Impact sur l'examen préliminaire de la CPI
C'est la première fois qu'un État membre de la CPI se retire du Statut de Rome. Les opinions divergent quant à l'impact du retrait sur l'examen préliminaire de la CPI. La situation au Burundi faisait l'objet d'un examen préliminaire, et non d'une enquête formelle de la CPI, au moment où le retrait prenait effet le 27 octobre, ce qui signifie que le Procureur n'a pas demandé ou reçu l'autorisation des juges d'intenter des poursuites devant la Cour.
L'examen préliminaire du Bureau du Procureur de la CPI au Burundi, considéré comme étant en phase de détermination de la situation (Phase 2) au moment du dernier rapport du BP (14 novembre 2016), a examiné les crimes présumés du Statut de Rome, portant sur les meurtres, les détentions arbitraires, les disparitions forcées, la torture et les violences sexuelles commises dans le pays depuis avril 2015.
L'incertitude s'est accrue autour de la capacité de la Cour à faire passer l'examen préliminaire à une enquête complète et à des poursuites éventuelles en raison de la nature sans précédent du retrait.
Dès le retrait, le porte-parole de la CPI, Fadi El-Abdallah, a déclaré que : "L'article 127 stipule que le retrait n'affecte pas la compétence de la CPI pour les crimes commis alors que l'Etat était un encore un Etat-partie".
Amnesty International a déclaré que le procureur conserverait des motifs d'ouvrir une enquête formelle, tandis que Human Rights Watch a appelé la Cour à appliquer une approche progressive dans l'interprétation de sa compétence.
" Le cas du Burundi pourrait constituer un précédent potentiellement très dangereux pour le système justice internationale du Statut de Rome", a déclaré la Coalition burundaise pour la CPI. "L'affaire burundaise pourrait suggérer à d'autres Etats qui sont confrontés (ou seront confrontés) à une considération préliminaire qu'il suffirait de se retirer immédiatement du Statut de Rome pour que l'ouverture d'une enquête puisse être efficacement évitée".

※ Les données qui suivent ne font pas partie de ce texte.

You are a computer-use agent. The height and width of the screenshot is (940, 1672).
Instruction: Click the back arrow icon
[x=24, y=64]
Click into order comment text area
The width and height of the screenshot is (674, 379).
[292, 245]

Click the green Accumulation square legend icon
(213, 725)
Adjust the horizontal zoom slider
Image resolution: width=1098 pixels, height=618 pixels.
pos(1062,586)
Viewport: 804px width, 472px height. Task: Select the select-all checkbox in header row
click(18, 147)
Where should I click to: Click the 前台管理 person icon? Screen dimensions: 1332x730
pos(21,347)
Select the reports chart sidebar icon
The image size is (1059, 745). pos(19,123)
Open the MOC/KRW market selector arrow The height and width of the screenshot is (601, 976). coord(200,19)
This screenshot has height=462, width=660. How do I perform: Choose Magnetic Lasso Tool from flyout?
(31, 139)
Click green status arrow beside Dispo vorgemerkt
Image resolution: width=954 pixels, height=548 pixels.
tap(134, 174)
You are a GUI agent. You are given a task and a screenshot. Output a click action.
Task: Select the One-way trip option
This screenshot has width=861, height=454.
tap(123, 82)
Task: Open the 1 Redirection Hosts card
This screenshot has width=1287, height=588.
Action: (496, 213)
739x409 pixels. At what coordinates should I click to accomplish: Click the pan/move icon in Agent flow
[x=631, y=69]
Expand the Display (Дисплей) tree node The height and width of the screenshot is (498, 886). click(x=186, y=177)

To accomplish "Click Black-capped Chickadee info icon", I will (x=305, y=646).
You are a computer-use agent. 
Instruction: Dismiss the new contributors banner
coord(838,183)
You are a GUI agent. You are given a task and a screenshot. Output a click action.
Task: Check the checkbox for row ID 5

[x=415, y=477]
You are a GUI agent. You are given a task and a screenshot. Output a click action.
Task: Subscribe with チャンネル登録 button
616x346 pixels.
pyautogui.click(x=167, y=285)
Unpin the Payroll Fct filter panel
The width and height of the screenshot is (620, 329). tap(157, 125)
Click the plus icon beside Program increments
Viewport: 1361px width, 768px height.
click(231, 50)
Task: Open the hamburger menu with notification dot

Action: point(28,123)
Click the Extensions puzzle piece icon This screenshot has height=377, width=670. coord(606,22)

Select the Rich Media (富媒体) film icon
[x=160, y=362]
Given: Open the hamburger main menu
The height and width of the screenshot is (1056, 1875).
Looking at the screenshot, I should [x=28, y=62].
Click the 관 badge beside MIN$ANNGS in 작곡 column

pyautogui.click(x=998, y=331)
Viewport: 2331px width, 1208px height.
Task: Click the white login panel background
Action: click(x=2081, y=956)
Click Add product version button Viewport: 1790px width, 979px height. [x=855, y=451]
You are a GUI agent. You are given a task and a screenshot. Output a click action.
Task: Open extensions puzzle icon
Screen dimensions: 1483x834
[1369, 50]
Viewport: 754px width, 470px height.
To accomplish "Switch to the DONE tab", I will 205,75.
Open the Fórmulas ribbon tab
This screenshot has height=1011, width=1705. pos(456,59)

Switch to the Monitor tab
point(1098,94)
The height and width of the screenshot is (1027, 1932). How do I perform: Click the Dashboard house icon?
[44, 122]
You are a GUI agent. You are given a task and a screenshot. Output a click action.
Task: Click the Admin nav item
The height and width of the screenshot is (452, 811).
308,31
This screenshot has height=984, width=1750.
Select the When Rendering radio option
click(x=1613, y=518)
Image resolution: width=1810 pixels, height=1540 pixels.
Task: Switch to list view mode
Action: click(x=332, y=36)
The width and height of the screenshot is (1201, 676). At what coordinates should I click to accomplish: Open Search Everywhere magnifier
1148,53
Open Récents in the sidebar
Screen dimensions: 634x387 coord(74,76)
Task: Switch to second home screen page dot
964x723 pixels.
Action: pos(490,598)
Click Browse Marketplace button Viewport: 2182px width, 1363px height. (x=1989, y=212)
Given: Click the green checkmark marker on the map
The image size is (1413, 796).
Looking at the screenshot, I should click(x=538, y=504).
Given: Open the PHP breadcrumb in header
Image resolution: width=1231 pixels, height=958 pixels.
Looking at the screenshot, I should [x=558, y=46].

" La CPI reste la seule voie vers la justice pour de nombreuses victimes des crimes les plus graves lorsque les tribunaux nationaux sont incapables ou peu disposés à juger ces affaires", a déclaré M. Bekele. "Les pays africains devraient prendre leurs distances par rapport au retrait de la CPI et réaffirmer leur engagement à rendre des comptes pour les atrocités commises en Afrique".